> _Job_: Reproduce the passage of the golf holiday-gifts article between "K.J. Choi: Recognition." and "on his time.", inclusive.

Gifts for the Gifted

By Brian HewittDecember 15, 2003, 5:00 pm
Why, you might want to know, have I chosen to 'gift' the 16 players in Tiger Woods' Target World Challenge? The obvious reason is Christmas is bearing down on us like a runaway sleigh.
 
Why, you might want to know, have I chosen to suggest holiday presents for these guys when the worst of them earned was $180,000 for finishing in last place Sunday at Sherwood Country Club?
 
The reason is simple: These players earned their way here. Twelve of them made it through position in the world rankings, another four through much-coveted special exemptions. In golf these days it's a good thing to be wanted by Tiger. So without further ado, here are 16 holiday gifts that these players will be able to use in 2004, remembering for a moment that money isn't everything:
 
Robert Allenby: A Tie. Any tie. Allenby loves ties. He is 8-0 worldwide in playoffs that have followed tournaments in which he has been tied at the end of regulation.
 
Nick Price: Cessation of hostilities in his homeland of Zimbabwe. This is a very tall order and one that won't come soon. But all we are asking, Lennon said, is give peace a chance.
 
Davis Love III: 2004. That's all he needs. A new year. 2003 has been a trying one for Love with injuries on the course and personal tragedy (the suicide death of his brother-in-law, among other things) off the course. Love has handled all of this with grace and good sense. Somehow he even managed to win four tournaments.
 
K.J. Choi: Recognition. His game just keeps getting better. He has moved to the top of the list as the favorite to become the first Asian to win a major championship.
 
Tiger Woods: A date for his wedding with fiance Elin Nordegren that doesn't conflict with the four majors or the nine zillion other demands on his time.
 
Jay Haas: Another case of whatever it is he drinks at night that keeps him young and sharp. If he could bottle it and sell it as an elixir, Haas would become as rich as.........oh.......Tiger Woods.
 
Vijay Singh: A life-changing event of some kind that would remove the proclivity he has for being suspicious and feeling picked on. Lighten up, Veej, and the world will lighten up with you.

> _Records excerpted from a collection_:
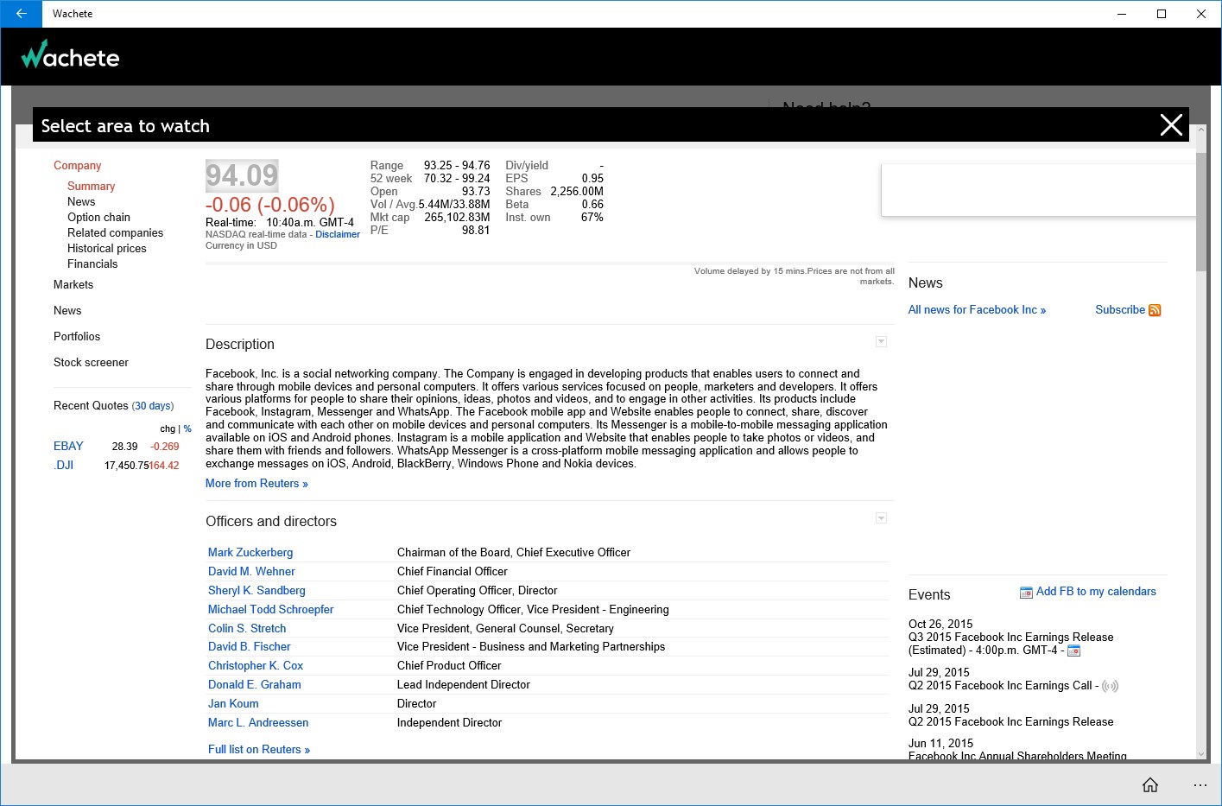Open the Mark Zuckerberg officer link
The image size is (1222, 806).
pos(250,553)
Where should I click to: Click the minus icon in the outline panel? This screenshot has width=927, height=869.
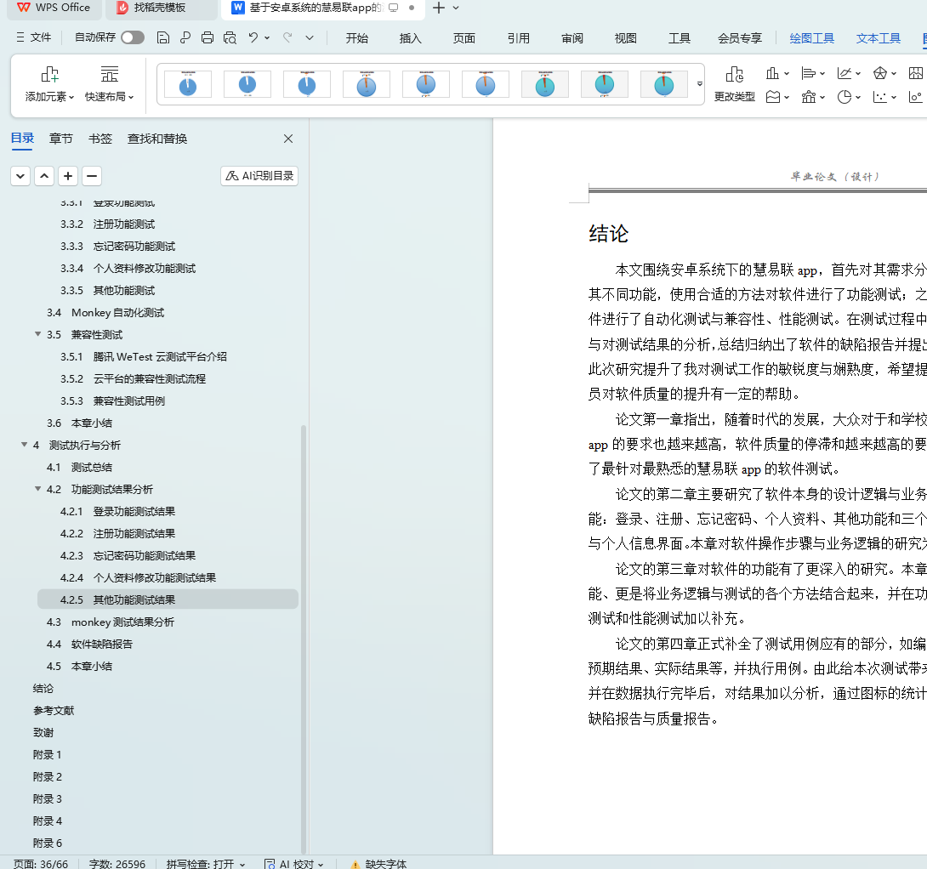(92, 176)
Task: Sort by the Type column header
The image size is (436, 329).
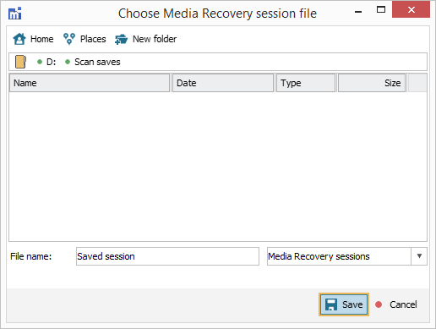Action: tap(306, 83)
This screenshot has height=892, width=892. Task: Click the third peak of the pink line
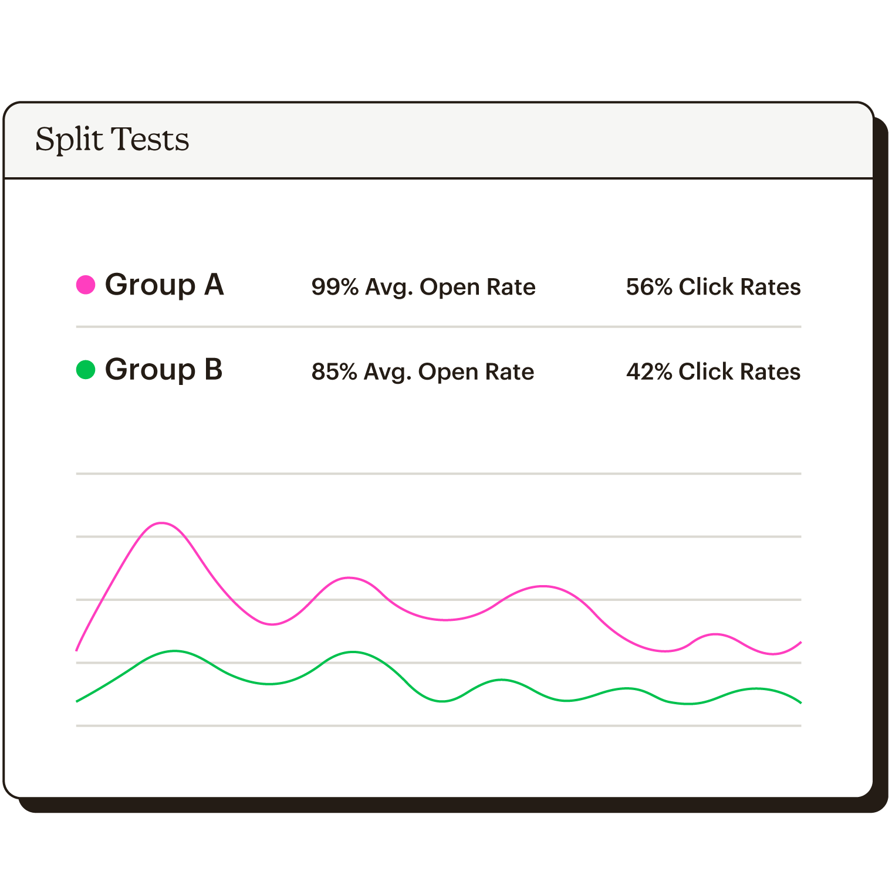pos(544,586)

---

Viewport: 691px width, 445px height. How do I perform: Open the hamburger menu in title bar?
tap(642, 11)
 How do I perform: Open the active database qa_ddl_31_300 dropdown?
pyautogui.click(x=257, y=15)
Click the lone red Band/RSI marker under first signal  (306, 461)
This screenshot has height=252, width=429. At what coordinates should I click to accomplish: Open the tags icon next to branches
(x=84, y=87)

> _Solution_:
K.J. Choi: Recognition. His game just keeps getting better. He has moved to the top of the list as the favorite to become the first Asian to win a major championship.
 
Tiger Woods: A date for his wedding with fiance Elin Nordegren that doesn't conflict with the four majors or the nine zillion other demands on his time.